There are many facts being reported on the Braun case that people can build arguments around, which is a fun and possibly good thing. There are lots of jargony insults that can be thrown around, which is a dull waste of time.

And yes, I’m happy to report that I needed Wikipedia to educate me on jargon pointlessly invented by today’s cognitive navel-gazers for concepts noshed over by Greeks millennia ago.

(I’m definitely not the real Steve Balboni, I just comment with his lumbering, swing and miss style).

glenstein
12 years ago
Reply to  Mollycoddle

@Steve your description of confirmation bias as a “mental defectiveness category” is simply point-blank false and must be dismissed. All people have cognitive biases. They can correctly describe behavior and they do correctly describe a lot of reaction to the Ryan Braun events.

Trying to act as if the entire vocabulary of cognitive psychology is either wrong or out of bounds because it sounds too sciency, is anti-intellectual and frankly just embarrassing.

Frank
12 years ago
Reply to  Jonathan

In this case confirmation bias applies to fans talking on the internet with all the “facts” they “know.” For example, everyone knows that Braun got off because the arbiter decided the MLB didn’t follow protocol strictly enough and so his positive result is invalidated even though the mishandling wouldn’t affect the result. Except they don’t know that. They don’t know the arbiter, why he made his decision, or have access to any first hand facts of what happened with the sample.

They also “know” that Braun failed his PED test and was shown conclusively to have synthetic testosterone in his system. Except they don’t know that. They know the collected sample of urine was reported by the MLB to have improper ratios of hormones and that a secondary test on the sample was reported to show synthetic testosterone was present. Except they don’t know if the urine that came out of Ryan Braun that day actually had irregularities in the hormone levels, they were not involved in the testing, nor did they perform any oversight to ensure no mistakes were made.

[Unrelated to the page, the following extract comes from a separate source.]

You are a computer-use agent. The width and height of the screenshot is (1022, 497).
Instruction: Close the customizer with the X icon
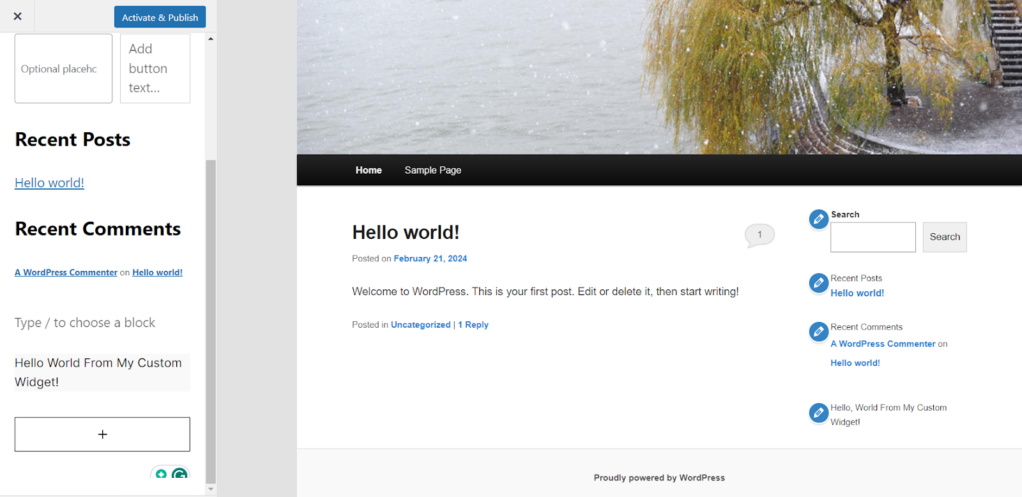pos(18,16)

They also “know” that there is no way the test could have given false results because some scientists or executives who work for drug testing companies have claimed this is the case. Except they don’t know that there is no way for the results to end up invalid or for testing results to be mixed up or to simply be mishandled in ways that causes the compounds being tested for to metabolize and create false positives or false negatives.

The confirmation bias here is causing people who should be intelligent enough to recognize they are not aware of enough facts in this case to make an intelligent judgement, to ignore this and make an uneducated judgement anyway. To say that Ryan Braun used PEDs knowingly or unknowingly based off the evidence released publicly to this point is exactly as incorrect logically as saying he’s definitely innocent of using PEDs because the sample collector couldn’t be bothered to stop at one of the several FedEx locations in his immediate area in a timely fashion after getting the sample.

Cidron
12 years ago
Reply to  Frank

Technically speaking, we only know his SAMPLE came back positive. Not that HE tested positive. His sample, and the irregularities surrounding its custody, are what is under scrutiny here. Did the sample metabolize, undergo alteration, undergo tampering, have components decay, etc during its weekend stay at someone’s house in “the basement” (fridge?, countertop? shelf? desktop? floor?). It is supposed to be FedEx’d immediately. Overnight would be my guess. Why? Not just to “get it there fast” for the sake of fast.. But, to get it there before it degrades.

Did he get off on a technicality? Maybe, maybe not. OR, it was among the few allowable defenses, as the process specifically does not allow questioning the TESTING processes validity as a defense.